Data to process:

^^^^

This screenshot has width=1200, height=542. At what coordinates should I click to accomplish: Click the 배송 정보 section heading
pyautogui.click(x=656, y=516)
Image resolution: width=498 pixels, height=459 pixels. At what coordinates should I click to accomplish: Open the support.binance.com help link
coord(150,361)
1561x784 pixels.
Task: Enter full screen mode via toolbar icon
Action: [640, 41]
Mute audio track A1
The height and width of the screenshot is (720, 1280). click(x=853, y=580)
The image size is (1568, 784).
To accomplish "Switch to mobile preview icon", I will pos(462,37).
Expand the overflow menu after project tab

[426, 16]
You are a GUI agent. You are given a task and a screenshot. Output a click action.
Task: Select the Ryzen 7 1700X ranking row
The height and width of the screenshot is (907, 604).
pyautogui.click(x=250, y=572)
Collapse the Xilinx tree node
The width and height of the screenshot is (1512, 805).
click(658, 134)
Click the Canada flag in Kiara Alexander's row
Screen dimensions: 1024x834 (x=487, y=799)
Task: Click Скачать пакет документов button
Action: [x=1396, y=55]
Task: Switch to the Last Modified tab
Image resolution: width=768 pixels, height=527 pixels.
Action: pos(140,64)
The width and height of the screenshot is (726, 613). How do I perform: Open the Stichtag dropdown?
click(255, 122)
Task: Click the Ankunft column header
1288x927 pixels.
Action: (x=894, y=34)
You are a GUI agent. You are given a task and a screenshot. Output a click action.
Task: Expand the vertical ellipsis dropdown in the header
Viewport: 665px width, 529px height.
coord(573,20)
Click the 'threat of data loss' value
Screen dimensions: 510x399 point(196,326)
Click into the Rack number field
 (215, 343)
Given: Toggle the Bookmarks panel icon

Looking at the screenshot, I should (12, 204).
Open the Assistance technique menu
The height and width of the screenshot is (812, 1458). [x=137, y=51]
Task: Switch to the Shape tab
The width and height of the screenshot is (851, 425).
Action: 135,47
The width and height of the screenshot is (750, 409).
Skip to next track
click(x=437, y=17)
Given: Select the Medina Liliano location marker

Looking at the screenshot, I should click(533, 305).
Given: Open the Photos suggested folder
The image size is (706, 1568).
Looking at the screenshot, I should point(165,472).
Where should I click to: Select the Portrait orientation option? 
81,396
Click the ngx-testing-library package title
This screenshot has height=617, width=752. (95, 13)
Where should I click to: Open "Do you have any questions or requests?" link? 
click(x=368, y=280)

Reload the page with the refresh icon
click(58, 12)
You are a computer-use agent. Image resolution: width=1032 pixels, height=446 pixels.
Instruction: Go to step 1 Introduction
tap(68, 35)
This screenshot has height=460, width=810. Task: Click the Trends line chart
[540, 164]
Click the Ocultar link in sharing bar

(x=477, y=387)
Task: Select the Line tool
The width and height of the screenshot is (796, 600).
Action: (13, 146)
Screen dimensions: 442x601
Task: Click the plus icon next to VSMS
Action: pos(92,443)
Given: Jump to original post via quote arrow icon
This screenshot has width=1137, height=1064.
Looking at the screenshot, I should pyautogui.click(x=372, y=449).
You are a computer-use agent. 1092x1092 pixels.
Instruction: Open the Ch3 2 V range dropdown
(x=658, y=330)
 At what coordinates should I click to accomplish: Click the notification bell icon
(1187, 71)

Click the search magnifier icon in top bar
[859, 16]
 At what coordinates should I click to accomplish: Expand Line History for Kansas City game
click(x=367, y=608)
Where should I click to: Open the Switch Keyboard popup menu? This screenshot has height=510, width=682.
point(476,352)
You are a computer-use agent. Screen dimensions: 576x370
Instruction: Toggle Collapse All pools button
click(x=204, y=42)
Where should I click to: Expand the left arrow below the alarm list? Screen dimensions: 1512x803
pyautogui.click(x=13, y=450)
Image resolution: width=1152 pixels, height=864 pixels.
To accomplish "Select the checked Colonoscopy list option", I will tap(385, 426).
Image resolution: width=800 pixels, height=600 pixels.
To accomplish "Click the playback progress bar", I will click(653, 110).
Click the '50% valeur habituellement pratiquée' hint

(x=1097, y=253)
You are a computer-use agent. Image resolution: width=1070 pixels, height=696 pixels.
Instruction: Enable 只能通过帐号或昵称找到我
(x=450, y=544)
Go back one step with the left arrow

^^^^

Goal of the exercise:
Please convert all of the material above into a Markdown table with the columns "Number" and "Entry", one row per line, skipping blank lines.

Response to the task:
| Number | Entry |
|---|---|
| 1 | This screenshot has width=1200, height=542. At what coordinates should I click to accomplish: Click the 배송 정보 section heading |
| 2 | pyautogui.click(x=656, y=516) |
| 3 | Image resolution: width=498 pixels, height=459 pixels. At what coordinates should I click to accomplish: Open the support.binance.com help link |
| 4 | coord(150,361) |
| 5 | 1561x784 pixels. |
| 6 | Task: Enter full screen mode via toolbar icon |
| 7 | Action: [640, 41] |
| 8 | Mute audio track A1 |
| 9 | The height and width of the screenshot is (720, 1280). click(x=853, y=580) |
| 10 | The image size is (1568, 784). |
| 11 | To accomplish "Switch to mobile preview icon", I will pos(462,37). |
| 12 | Expand the overflow menu after project tab |
| 13 | [426, 16] |
| 14 | You are a GUI agent. You are given a task and a screenshot. Output a click action. |
| 15 | Task: Select the Ryzen 7 1700X ranking row |
| 16 | The height and width of the screenshot is (907, 604). |
| 17 | pyautogui.click(x=250, y=572) |
| 18 | Collapse the Xilinx tree node |
| 19 | The width and height of the screenshot is (1512, 805). |
| 20 | click(658, 134) |
| 21 | Click the Canada flag in Kiara Alexander's row |
| 22 | Screen dimensions: 1024x834 (x=487, y=799) |
| 23 | Task: Click Скачать пакет документов button |
| 24 | Action: [x=1396, y=55] |
| 25 | Task: Switch to the Last Modified tab |
| 26 | Image resolution: width=768 pixels, height=527 pixels. |
| 27 | Action: pos(140,64) |
| 28 | The width and height of the screenshot is (726, 613). How do I perform: Open the Stichtag dropdown? |
| 29 | click(255, 122) |
| 30 | Task: Click the Ankunft column header |
| 31 | 1288x927 pixels. |
| 32 | Action: (x=894, y=34) |
| 33 | You are a GUI agent. You are given a task and a screenshot. Output a click action. |
| 34 | Task: Expand the vertical ellipsis dropdown in the header |
| 35 | Viewport: 665px width, 529px height. |
| 36 | coord(573,20) |
| 37 | Click the 'threat of data loss' value |
| 38 | Screen dimensions: 510x399 point(196,326) |
| 39 | Click into the Rack number field |
| 40 |  (215, 343) |
| 41 | Given: Toggle the Bookmarks panel icon |
| 42 | Looking at the screenshot, I should (12, 204). |
| 43 | Open the Assistance technique menu |
| 44 | The height and width of the screenshot is (812, 1458). [x=137, y=51] |
| 45 | Task: Switch to the Shape tab |
| 46 | The width and height of the screenshot is (851, 425). |
| 47 | Action: 135,47 |
| 48 | The width and height of the screenshot is (750, 409). |
| 49 | Skip to next track |
| 50 | click(x=437, y=17) |
| 51 | Given: Select the Medina Liliano location marker |
| 52 | Looking at the screenshot, I should click(533, 305). |
| 53 | Given: Open the Photos suggested folder |
| 54 | The image size is (706, 1568). |
| 55 | Looking at the screenshot, I should point(165,472). |
| 56 | Where should I click to: Select the Portrait orientation option?  |
| 57 | 81,396 |
| 58 | Click the ngx-testing-library package title |
| 59 | This screenshot has height=617, width=752. (95, 13) |
| 60 | Where should I click to: Open "Do you have any questions or requests?" link?  |
| 61 | click(x=368, y=280) |
| 62 | Reload the page with the refresh icon |
| 63 | click(58, 12) |
| 64 | You are a computer-use agent. Image resolution: width=1032 pixels, height=446 pixels. |
| 65 | Instruction: Go to step 1 Introduction |
| 66 | tap(68, 35) |
| 67 | This screenshot has height=460, width=810. Task: Click the Trends line chart |
| 68 | [540, 164] |
| 69 | Click the Ocultar link in sharing bar |
| 70 | (x=477, y=387) |
| 71 | Task: Select the Line tool |
| 72 | The width and height of the screenshot is (796, 600). |
| 73 | Action: (13, 146) |
| 74 | Screen dimensions: 442x601 |
| 75 | Task: Click the plus icon next to VSMS |
| 76 | Action: pos(92,443) |
| 77 | Given: Jump to original post via quote arrow icon |
| 78 | This screenshot has width=1137, height=1064. |
| 79 | Looking at the screenshot, I should pyautogui.click(x=372, y=449). |
| 80 | You are a computer-use agent. 1092x1092 pixels. |
| 81 | Instruction: Open the Ch3 2 V range dropdown |
| 82 | (x=658, y=330) |
| 83 |  At what coordinates should I click to accomplish: Click the notification bell icon |
| 84 | (1187, 71) |
| 85 | Click the search magnifier icon in top bar |
| 86 | [859, 16] |
| 87 |  At what coordinates should I click to accomplish: Expand Line History for Kansas City game |
| 88 | click(x=367, y=608) |
| 89 | Where should I click to: Open the Switch Keyboard popup menu? This screenshot has height=510, width=682. |
| 90 | point(476,352) |
| 91 | You are a computer-use agent. Screen dimensions: 576x370 |
| 92 | Instruction: Toggle Collapse All pools button |
| 93 | click(x=204, y=42) |
| 94 | Where should I click to: Expand the left arrow below the alarm list? Screen dimensions: 1512x803 |
| 95 | pyautogui.click(x=13, y=450) |
| 96 | Image resolution: width=1152 pixels, height=864 pixels. |
| 97 | To accomplish "Select the checked Colonoscopy list option", I will tap(385, 426). |
| 98 | Image resolution: width=800 pixels, height=600 pixels. |
| 99 | To accomplish "Click the playback progress bar", I will click(653, 110). |
| 100 | Click the '50% valeur habituellement pratiquée' hint |
| 101 | (x=1097, y=253) |
| 102 | You are a computer-use agent. Image resolution: width=1070 pixels, height=696 pixels. |
| 103 | Instruction: Enable 只能通过帐号或昵称找到我 |
| 104 | (x=450, y=544) |
| 105 | Go back one step with the left arrow |